South African business owners are looking to take their businesses elsewhere to escape rising operation costs caused by load shedding in the country.

Commenting on current emigration trends, the director of Breytenbachs Immigration Consultants, JP Breytenbach, said that the group has noted a concerning uptick in the number of local businesses looking into relocating to the UK in particular.

“More businesspersons are looking to relocate their businesses to the UK, as the cost of doing business in South Africa is becoming too expensive, and businesses often must close due to operating costs,” he said.

While the group hasn’t seen an uptick in South Africans looking to leave because of load shedding specifically, Breytenbach said that the rolling blackouts are one of several significant push factors mentioned by clients.

Other big factors are South Africa’s water issues and high crime rates.

Notably, the migration expert said that load shedding is a less significant push factor for people in the Western Cape, as the region has more effective load-shedding mitigation strategies than the rest of the country.

However, the blackouts have hit businesses across the entire country hard, affecting companies of all sizes, with Small, Medium and Micro Enterprises (SMMEs) particularly vulnerable.

The lack of electricity has caused businesses to lose productivity and revenue while also damaging equipment and inventory. Many businesses have been forced to invest in backup generators and other equipment to mitigate the effects of load shedding at a huge cost.

Businesses getting decimated

Businesses in South Africa have been pummeled by load shedding and the associated costs for years.

The situation reached crisis levels in the last few months as load shedding hit increasingly higher stages and sticking around for longer periods of time. Load shedding is currently sitting at stage 4 and stage 5 until further notice, having been in effect since early September 2022 almost non-stop.

Businesses not only have to suffer losses from lost sales and productivity during outages but also have to shoulder the cost of fuel, generators and other energy solutions just to keep trading and operating while in the dark.

The Franchise Association of South Africa, which represents thousands of small businesses and entrepreneurs in the country, noted this week that many businesses are facing outright collapse due to these increased costs.

SMMEs are especially vulnerable as small businesses are usually on the municipal grid, not Eskom’s grid, so they can’t even negotiate special deals like big businesses. They also do not have the capital and liquidity to invest in large-scale mitigation measures like solar or high-end battery storage.

But even larger businesses – like JSE-listed Astral Foods – are having to spend millions of rands a month to keep operations afloat while seeing earnings decimated.

Businesses are not only suffering from the direct cost of load shedding but also from rising costs surrounding it. Because Eskom’s energy sales have dropped significantly, the power utility has had to hike electricity prices to recover lost revenue.

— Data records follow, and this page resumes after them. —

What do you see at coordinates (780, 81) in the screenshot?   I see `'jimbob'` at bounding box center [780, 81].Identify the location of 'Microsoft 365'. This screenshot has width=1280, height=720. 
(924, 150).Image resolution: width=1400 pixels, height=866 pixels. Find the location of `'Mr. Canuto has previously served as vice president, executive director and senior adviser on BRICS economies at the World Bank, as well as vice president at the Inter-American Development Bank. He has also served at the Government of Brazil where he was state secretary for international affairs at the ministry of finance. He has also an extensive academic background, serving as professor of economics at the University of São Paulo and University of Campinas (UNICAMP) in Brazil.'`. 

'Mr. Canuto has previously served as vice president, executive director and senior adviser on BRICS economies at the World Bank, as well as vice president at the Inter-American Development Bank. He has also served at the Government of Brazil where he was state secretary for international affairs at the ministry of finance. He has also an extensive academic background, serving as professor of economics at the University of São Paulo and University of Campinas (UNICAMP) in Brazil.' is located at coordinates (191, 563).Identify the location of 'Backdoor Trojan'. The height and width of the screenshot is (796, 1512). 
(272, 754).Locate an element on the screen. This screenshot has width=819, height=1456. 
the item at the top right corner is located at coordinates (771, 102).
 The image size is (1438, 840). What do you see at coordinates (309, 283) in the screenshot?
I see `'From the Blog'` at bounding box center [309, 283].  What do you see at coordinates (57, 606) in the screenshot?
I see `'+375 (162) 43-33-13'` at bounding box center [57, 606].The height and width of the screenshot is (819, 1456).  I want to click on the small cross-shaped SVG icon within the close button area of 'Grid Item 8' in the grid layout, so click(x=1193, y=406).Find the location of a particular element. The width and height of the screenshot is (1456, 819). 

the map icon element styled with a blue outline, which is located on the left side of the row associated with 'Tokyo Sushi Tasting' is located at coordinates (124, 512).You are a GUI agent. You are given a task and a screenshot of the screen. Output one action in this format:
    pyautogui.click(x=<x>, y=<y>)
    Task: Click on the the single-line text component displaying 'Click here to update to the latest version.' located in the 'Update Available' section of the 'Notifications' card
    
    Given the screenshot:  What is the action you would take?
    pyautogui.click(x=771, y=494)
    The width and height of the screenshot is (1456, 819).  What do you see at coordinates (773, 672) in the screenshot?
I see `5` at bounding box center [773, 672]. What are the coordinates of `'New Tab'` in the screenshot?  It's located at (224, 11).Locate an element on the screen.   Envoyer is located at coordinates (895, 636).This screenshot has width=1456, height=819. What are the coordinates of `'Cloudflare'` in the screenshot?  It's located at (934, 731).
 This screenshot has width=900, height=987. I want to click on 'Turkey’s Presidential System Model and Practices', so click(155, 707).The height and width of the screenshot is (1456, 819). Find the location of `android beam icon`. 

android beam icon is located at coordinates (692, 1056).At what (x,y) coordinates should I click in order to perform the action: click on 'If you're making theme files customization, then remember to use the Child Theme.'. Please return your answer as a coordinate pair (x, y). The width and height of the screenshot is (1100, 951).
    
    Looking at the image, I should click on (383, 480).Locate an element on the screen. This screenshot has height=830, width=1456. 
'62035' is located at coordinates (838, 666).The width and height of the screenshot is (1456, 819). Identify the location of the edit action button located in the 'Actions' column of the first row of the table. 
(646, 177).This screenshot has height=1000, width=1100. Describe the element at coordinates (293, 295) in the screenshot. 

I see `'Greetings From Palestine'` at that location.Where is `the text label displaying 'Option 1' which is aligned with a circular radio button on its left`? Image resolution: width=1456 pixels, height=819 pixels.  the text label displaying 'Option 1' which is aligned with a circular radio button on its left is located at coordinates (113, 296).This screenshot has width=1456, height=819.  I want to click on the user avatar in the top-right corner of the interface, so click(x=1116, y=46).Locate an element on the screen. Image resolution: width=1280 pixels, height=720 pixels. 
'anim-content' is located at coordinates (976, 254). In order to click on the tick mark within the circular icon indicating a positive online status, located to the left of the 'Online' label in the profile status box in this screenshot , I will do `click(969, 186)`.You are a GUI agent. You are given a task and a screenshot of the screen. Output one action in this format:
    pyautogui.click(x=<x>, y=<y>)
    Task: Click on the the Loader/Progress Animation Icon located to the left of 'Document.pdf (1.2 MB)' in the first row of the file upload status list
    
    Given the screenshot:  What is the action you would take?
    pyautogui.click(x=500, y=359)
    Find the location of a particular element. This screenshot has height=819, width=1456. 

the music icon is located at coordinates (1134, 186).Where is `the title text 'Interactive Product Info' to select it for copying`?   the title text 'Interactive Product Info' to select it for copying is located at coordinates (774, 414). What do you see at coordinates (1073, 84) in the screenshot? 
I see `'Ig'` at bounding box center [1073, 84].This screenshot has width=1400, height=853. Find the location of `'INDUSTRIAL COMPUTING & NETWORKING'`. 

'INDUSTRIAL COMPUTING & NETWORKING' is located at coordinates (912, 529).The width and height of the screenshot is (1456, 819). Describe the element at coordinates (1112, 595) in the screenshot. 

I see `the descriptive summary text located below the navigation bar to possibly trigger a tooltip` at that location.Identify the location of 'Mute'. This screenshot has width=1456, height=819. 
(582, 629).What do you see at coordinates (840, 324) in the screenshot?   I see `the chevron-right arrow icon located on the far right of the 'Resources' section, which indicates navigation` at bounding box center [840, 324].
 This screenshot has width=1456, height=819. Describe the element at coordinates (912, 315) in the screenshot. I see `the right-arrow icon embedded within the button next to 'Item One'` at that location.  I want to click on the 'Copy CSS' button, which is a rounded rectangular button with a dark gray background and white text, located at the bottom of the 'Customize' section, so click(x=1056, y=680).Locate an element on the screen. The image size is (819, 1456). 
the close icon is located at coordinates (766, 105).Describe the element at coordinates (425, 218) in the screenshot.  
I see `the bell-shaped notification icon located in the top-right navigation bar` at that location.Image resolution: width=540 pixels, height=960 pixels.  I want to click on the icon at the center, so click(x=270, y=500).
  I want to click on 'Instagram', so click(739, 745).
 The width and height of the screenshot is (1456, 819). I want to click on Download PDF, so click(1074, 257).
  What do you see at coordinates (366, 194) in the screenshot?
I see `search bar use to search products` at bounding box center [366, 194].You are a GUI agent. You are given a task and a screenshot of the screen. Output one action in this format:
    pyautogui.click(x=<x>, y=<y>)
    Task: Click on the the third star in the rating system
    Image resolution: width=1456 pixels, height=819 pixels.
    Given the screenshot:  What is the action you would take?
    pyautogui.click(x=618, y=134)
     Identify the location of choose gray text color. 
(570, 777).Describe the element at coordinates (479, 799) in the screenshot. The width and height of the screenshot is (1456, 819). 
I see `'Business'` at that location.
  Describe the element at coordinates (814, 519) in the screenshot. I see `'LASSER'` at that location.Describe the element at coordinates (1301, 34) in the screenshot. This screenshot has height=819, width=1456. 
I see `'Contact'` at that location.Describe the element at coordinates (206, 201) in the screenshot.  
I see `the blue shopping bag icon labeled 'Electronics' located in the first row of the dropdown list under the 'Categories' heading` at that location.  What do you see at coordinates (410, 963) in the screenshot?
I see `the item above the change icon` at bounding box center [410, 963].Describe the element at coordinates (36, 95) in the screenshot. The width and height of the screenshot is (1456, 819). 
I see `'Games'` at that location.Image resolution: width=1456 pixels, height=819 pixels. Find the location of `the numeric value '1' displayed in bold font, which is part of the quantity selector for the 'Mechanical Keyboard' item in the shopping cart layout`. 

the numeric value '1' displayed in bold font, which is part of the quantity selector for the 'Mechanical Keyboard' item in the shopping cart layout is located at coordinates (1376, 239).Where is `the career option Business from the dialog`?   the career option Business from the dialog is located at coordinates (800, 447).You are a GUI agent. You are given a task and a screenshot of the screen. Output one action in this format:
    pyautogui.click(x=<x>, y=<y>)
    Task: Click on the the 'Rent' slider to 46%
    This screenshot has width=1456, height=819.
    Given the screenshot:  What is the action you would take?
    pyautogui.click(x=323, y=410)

Energy regulator Nersa has granted an almost 19% increase in the electricity price to Eskom for 2023 and nearly 13% for 2024. This means businesses and South Africans at large will not only have less electricity due to load shedding, but the power they do use will cost significantly more.

According to Stats SA’s latest liquidation data for South Africa, 1,907 businesses and companies were liquidated in 2022.

The director and head of the insolvency and Business Rescue Practice group at Werksmans Attorneys, Dr Eric Levenstein, said that the impact of relentless load shedding alone – and the cost of mitigating strategies – inevitably meant that some companies were unable to generate sustainable revenue.

“If there is no improvement in energy and the big increases come through, the cost factor in making businesses successful is extremely high, and the risk of business failure will mount in 2023,” he said.